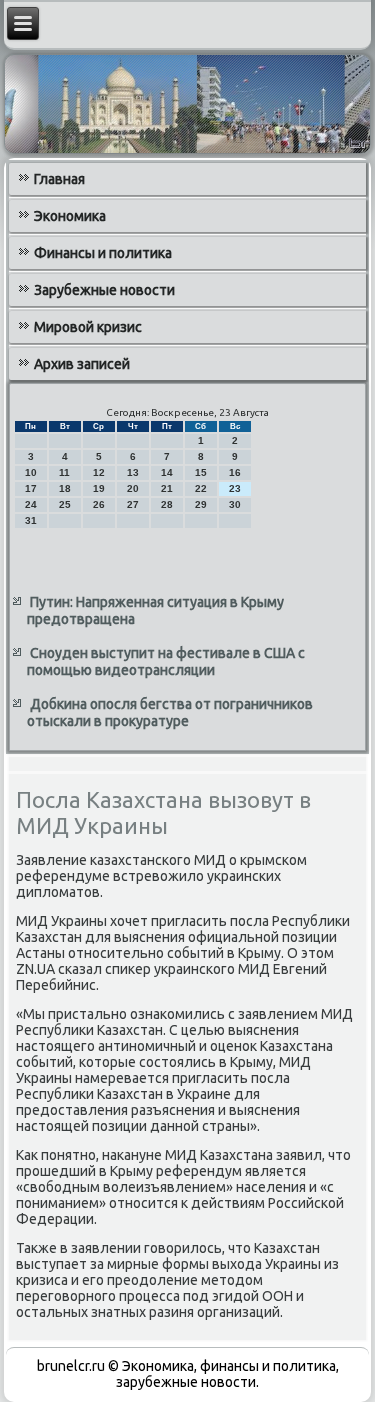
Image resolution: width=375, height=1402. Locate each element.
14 (167, 472)
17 (31, 488)
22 (201, 488)
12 (99, 472)
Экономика (70, 216)
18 (65, 488)
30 (235, 504)
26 (99, 504)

Exercise> In your answer, set down the full listing word for word and include no pictures.

Reply to the exercise>
Image resolution: width=375, height=1402. Locate each element.
14 (167, 472)
17 (31, 488)
22 (201, 488)
12 (99, 472)
Экономика (70, 216)
18 (65, 488)
30 (235, 504)
26 (99, 504)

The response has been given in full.